[Data excerpts]
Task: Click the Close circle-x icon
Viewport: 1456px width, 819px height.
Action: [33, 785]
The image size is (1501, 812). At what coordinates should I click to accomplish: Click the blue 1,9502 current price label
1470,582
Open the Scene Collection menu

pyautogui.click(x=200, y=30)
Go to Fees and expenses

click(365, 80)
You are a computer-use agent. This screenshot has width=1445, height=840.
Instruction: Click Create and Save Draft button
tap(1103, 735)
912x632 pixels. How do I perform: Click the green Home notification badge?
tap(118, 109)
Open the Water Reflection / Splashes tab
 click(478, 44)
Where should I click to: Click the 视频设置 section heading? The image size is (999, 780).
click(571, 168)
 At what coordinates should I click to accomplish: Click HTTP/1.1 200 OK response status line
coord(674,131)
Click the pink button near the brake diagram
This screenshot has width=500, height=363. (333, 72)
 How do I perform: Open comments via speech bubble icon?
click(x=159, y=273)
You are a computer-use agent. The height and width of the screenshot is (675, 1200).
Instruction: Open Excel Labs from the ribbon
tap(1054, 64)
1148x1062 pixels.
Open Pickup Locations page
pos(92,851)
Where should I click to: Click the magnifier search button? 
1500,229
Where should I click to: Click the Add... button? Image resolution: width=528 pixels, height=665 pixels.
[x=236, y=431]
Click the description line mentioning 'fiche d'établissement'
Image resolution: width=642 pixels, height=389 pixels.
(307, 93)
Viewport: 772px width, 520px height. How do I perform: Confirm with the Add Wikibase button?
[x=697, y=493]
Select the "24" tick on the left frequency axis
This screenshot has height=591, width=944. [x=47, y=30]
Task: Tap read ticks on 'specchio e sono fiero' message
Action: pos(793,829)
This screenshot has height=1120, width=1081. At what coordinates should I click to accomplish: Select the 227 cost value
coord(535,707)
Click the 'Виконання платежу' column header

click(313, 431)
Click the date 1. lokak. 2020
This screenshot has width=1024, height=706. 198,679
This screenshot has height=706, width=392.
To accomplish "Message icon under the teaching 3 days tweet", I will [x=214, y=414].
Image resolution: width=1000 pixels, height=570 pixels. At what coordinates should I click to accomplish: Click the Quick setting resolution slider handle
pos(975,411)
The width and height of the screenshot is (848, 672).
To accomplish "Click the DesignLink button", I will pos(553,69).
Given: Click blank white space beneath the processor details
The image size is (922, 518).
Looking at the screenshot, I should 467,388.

WHAT THE EXERCISE ASKS: What is needed is the number of lines in the data that hold the word "computer", with nothing added.

SOLUTION TO THIS TASK: 2